--- Record extracts ---
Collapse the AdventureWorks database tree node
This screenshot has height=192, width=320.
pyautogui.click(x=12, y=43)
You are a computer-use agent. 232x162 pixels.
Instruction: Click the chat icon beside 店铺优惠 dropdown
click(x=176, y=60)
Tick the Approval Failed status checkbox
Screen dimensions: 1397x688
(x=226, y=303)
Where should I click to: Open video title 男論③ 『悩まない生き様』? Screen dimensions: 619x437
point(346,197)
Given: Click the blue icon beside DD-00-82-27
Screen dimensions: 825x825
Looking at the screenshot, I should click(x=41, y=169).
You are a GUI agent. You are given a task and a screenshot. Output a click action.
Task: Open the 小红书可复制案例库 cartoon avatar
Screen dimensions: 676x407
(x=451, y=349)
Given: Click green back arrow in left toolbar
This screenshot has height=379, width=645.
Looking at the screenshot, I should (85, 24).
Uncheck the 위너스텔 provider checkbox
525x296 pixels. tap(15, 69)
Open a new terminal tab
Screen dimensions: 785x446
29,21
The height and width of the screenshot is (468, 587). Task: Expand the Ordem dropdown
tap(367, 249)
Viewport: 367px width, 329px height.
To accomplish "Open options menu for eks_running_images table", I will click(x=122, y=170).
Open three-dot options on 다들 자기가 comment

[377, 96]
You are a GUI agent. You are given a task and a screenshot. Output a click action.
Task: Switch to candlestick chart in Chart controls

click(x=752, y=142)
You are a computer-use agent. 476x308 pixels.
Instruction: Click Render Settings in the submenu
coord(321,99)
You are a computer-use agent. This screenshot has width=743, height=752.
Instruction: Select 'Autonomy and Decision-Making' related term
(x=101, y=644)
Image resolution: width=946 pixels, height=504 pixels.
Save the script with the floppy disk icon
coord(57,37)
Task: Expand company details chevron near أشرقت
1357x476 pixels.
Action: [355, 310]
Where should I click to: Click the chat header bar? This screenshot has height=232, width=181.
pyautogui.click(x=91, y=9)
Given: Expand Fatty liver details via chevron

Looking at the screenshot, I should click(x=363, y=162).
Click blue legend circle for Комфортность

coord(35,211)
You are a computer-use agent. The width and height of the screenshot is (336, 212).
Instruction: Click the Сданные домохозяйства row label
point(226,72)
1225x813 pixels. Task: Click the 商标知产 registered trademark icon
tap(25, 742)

--- Your assignment ---
Every line of the entries above that holds "agent" should be copied out.

--- Output below ---
You are a computer-use agent. 232x162 pixels.
You are a GUI agent. You are given a task and a screenshot. Output a click action.
You are a GUI agent. You are given a task and a screenshot. Output a click action.
You are a computer-use agent. 476x308 pixels.
You are a computer-use agent. This screenshot has width=743, height=752.
You are a computer-use agent. The width and height of the screenshot is (336, 212).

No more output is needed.